(Saved data entries)
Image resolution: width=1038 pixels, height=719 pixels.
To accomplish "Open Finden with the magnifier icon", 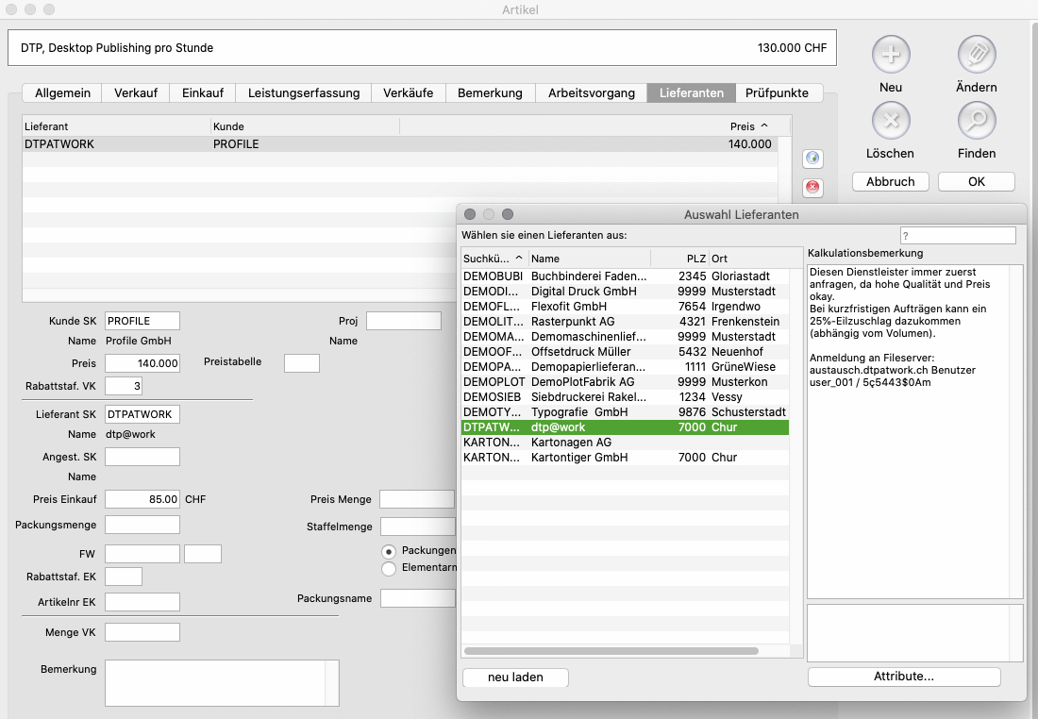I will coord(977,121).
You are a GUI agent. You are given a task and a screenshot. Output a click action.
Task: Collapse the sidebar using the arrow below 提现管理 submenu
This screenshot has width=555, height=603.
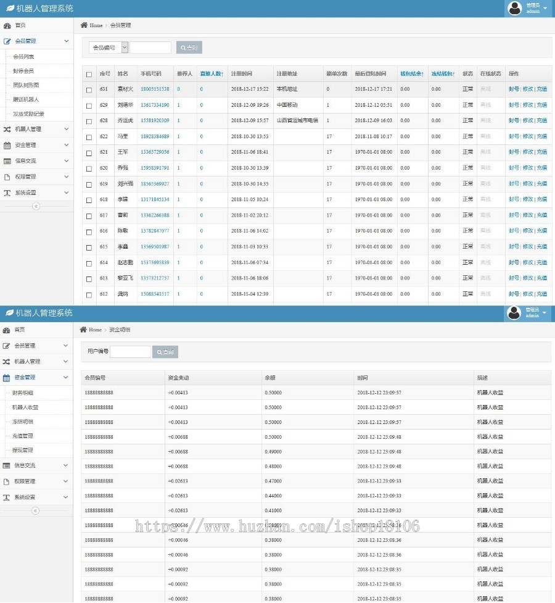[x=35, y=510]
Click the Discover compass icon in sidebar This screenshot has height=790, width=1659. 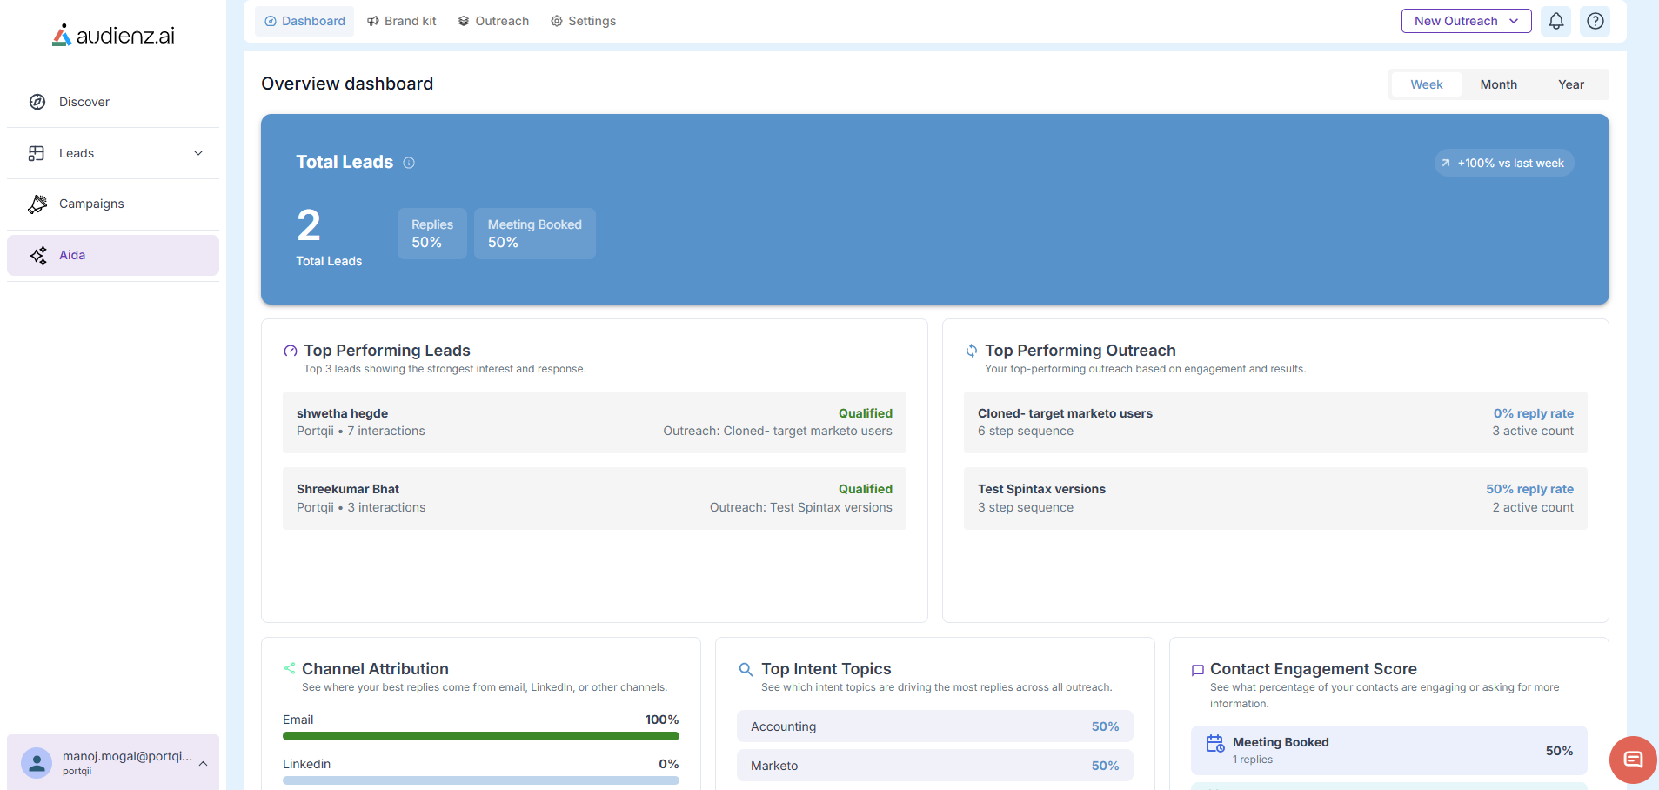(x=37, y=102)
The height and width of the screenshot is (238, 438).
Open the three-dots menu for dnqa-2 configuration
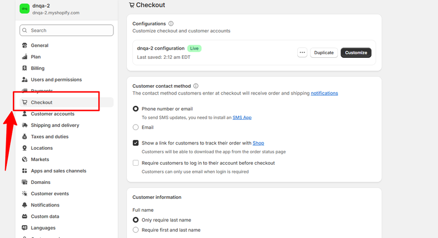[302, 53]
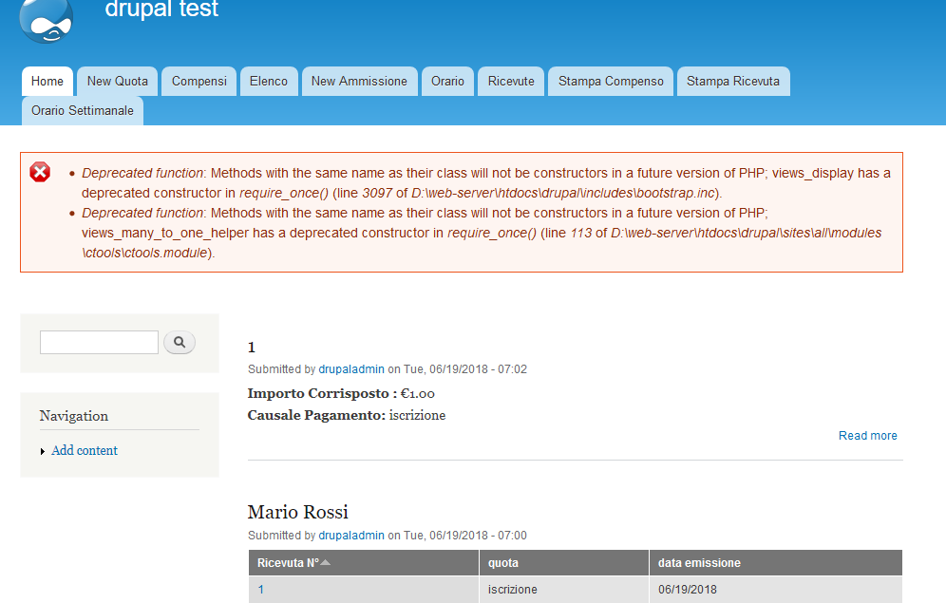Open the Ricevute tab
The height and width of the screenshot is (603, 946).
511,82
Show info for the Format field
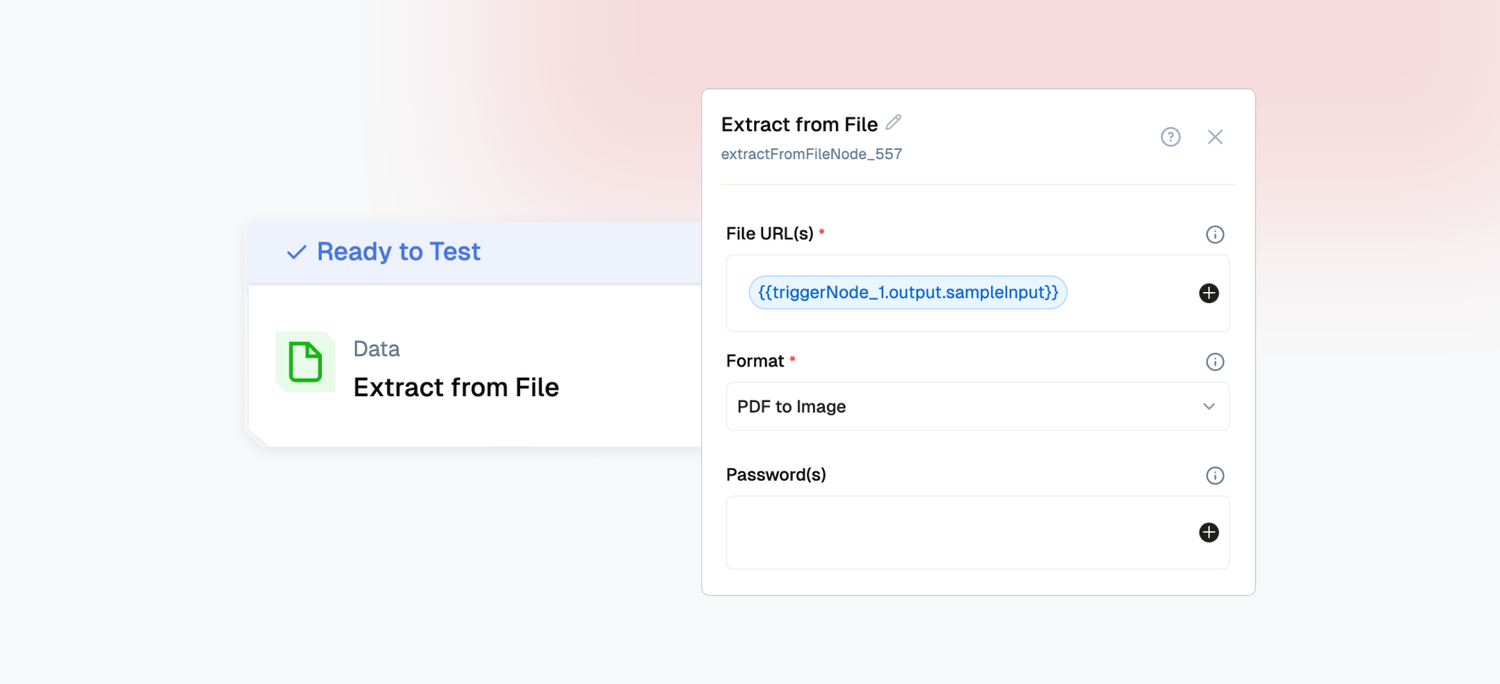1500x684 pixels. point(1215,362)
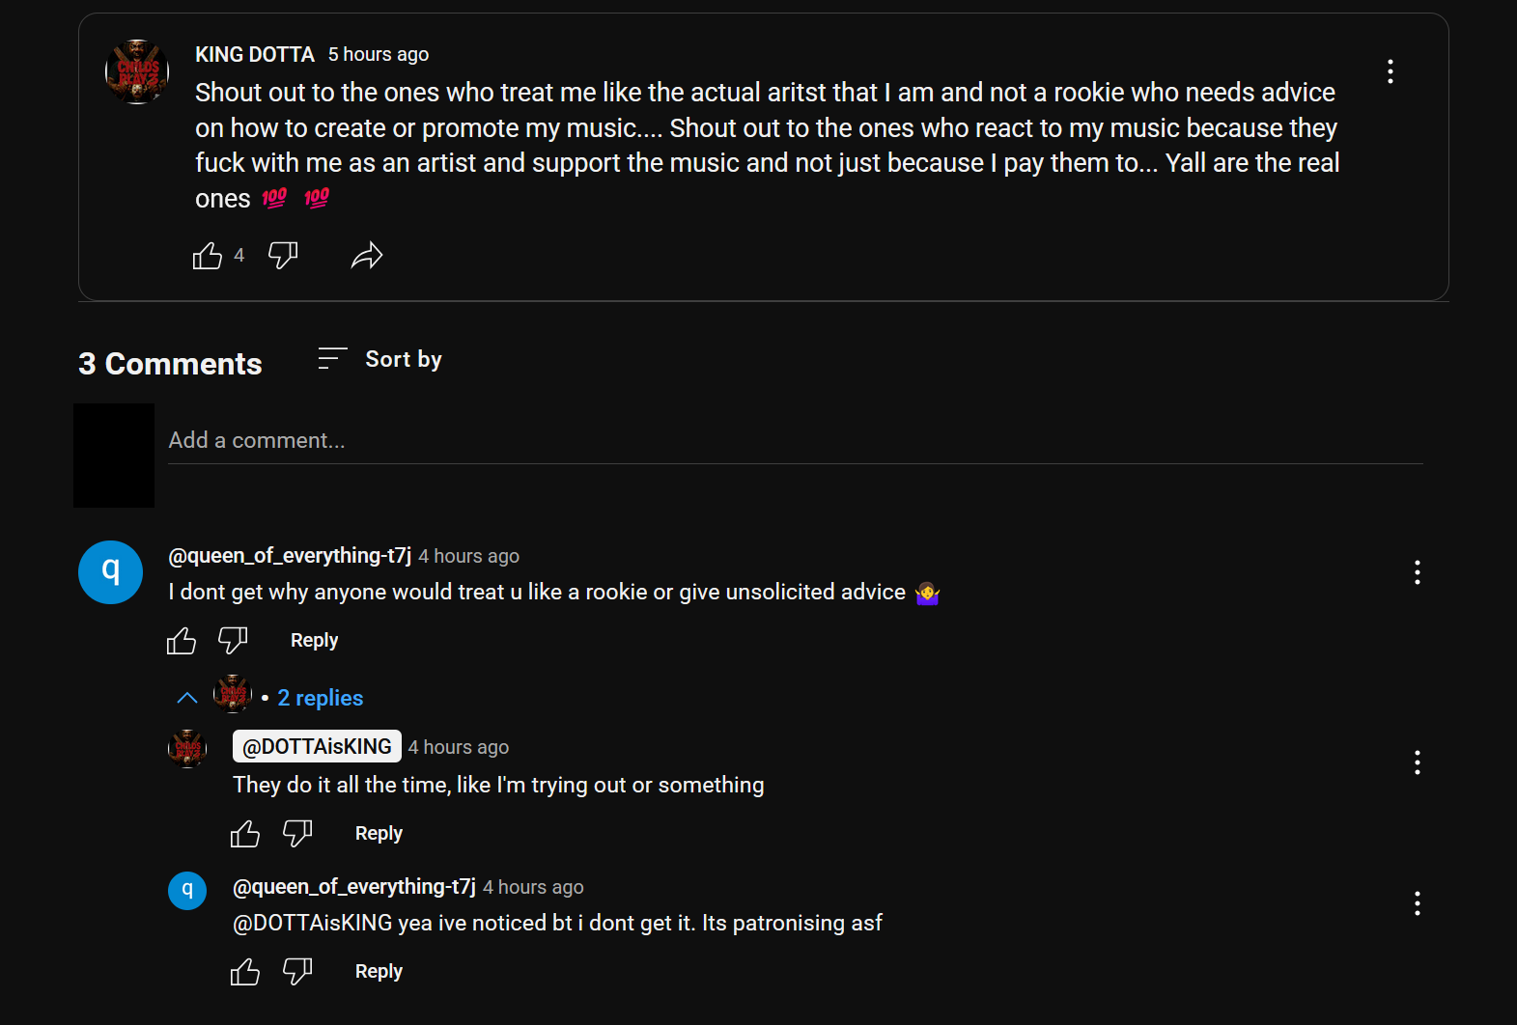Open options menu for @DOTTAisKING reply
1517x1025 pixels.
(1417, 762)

→ **Required action**: From the line containing "The height and width of the screenshot is (238, 438)." to the last line of the records above, return each line exactly, both ends included, and nothing more. Leave out the pictures.

→ **Result of this exercise**:
The height and width of the screenshot is (238, 438).
Open the three-dots menu for dnqa-2 configuration
[302, 53]
Open the Ricevute tab
The height and width of the screenshot is (603, 946).
511,82
Show info for the Format field
1500x684 pixels. point(1215,362)
Open options menu for @DOTTAisKING reply
1517x1025 pixels.
(1417, 762)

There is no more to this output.